The Peterson Garden Project, an organization that strives to teach Chicago residents how to grow their own food through small-scale gardening, is known for its Pop Up Victory Gardens and the motto, “We can grow it!” This spring and summer, Peterson Garden Project is focusing on the complementary motto, “We can cook it!” and is implementing more platforms of their Fearless Food initiative, including the new book Fearless Food Gardening in Chicagoland: A Month-by-Month Growing Guide for Beginners and the Fearless Food Kitchen, which will be a space to teach people how to cook the produce they have grown in their gardens.

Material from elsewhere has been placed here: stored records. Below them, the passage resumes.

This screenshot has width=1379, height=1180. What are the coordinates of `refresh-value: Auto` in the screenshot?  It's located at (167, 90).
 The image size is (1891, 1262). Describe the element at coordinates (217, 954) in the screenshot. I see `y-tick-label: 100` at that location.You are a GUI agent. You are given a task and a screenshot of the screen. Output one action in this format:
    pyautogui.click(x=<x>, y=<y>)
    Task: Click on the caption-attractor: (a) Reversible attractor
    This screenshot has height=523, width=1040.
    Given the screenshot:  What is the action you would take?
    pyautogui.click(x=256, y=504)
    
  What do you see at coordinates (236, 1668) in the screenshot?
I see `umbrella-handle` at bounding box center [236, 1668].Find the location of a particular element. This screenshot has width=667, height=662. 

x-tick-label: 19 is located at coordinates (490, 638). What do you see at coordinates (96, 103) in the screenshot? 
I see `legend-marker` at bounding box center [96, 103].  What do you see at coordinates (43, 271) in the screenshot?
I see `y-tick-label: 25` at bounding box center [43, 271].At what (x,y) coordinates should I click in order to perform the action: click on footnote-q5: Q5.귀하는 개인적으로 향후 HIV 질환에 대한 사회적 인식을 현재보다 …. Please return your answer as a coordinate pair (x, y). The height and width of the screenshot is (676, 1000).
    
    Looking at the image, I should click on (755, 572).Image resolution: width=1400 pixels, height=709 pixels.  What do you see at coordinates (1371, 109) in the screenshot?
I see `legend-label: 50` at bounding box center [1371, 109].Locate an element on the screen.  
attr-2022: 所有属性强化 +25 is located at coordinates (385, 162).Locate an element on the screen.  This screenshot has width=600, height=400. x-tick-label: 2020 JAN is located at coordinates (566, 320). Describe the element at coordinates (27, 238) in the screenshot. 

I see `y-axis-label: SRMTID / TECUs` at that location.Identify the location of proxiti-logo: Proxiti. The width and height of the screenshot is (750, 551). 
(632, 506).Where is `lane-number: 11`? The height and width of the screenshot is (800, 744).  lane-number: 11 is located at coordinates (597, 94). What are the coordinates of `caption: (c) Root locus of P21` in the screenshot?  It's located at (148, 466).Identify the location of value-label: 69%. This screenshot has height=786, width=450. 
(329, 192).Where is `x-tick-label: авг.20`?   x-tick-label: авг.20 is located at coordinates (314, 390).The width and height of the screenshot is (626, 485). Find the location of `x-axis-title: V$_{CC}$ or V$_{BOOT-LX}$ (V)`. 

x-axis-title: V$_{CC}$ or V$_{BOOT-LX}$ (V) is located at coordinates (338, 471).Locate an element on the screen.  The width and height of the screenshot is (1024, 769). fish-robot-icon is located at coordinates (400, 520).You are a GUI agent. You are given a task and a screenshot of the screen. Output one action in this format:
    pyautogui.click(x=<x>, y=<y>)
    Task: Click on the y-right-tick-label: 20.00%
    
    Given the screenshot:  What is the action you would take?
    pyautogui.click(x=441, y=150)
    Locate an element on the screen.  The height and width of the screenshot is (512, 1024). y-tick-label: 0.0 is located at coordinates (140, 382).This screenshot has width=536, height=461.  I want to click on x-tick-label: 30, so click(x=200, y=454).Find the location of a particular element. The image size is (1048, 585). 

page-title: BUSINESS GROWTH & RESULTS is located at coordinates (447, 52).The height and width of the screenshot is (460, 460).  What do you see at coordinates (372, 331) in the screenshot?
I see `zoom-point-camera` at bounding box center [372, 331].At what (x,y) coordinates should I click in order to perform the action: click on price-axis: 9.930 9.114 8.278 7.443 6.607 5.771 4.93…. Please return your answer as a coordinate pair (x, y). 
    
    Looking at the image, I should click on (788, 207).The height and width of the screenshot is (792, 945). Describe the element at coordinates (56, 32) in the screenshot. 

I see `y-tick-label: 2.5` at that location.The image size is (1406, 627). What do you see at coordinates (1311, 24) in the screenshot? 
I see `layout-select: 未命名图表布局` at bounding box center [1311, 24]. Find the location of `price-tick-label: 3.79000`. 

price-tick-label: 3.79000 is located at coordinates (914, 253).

The passion for the Fearless Food initiative is inspired by LaManda Joy, the founder of the Peterson Garden Project. This passion has been community-based since its beginning in 2010. Joy has great hope about the impact of gardening on Chicago’s communities. She states, “Being involved with the national community gardening movement via the Board of the American Community Gardening Association, I know that gardens are one of the key neighborhood features that bring people together: they fight crime, make friends out of strangers, beautify…and this doesn’t even include the fresh food or environmental impact.…The famous permaculturalist Geoff Lawton said it best: ‘All the world’s problems can be solved in a garden.’”
Peterson Garden Project’s recently published month-by-month Chicago gardening guide has the goal of growing the gardening community in Chicagoland even more. According to a recent press release, the book is designed to teach urban gardeners how to successfully grow their own food in a backyard, patio pot, or community garden plot. It is equipped with answers to vital questions such as what to plant, when to plant, how to build a raised bed, where to position the garden, what plants offer the biggest value, and how to protect against cold weather. Peterson Garden Project has taught thousands of people how to grow their own food, and the book puts that experience into a concise and easy-to-read format intended for gardeners of any level. The book also includes recipes utilizing in-season produce. This book, hand-in-hand with the Fearless Food Kitchen, has the hope of transforming people into effective gardeners and home cooks.
LaManda says, “My favorite stories are when people I know—who previously knew nothing about food growing—tell me they’re not gardening with us anymore at Peterson Garden Project. At first I get alarmed, but then I usually hear that they are pitching in with their neighbors to put in a garden at their condo. Or putting in raised beds in their home’s back yard or on the roof. We have had many gardeners take this trajectory—learn with Peterson Garden Project and then go on to their own form of gardening, often teaching others in the process. It is exactly what we are striving for and makes me proud and happy every time I hear of it.”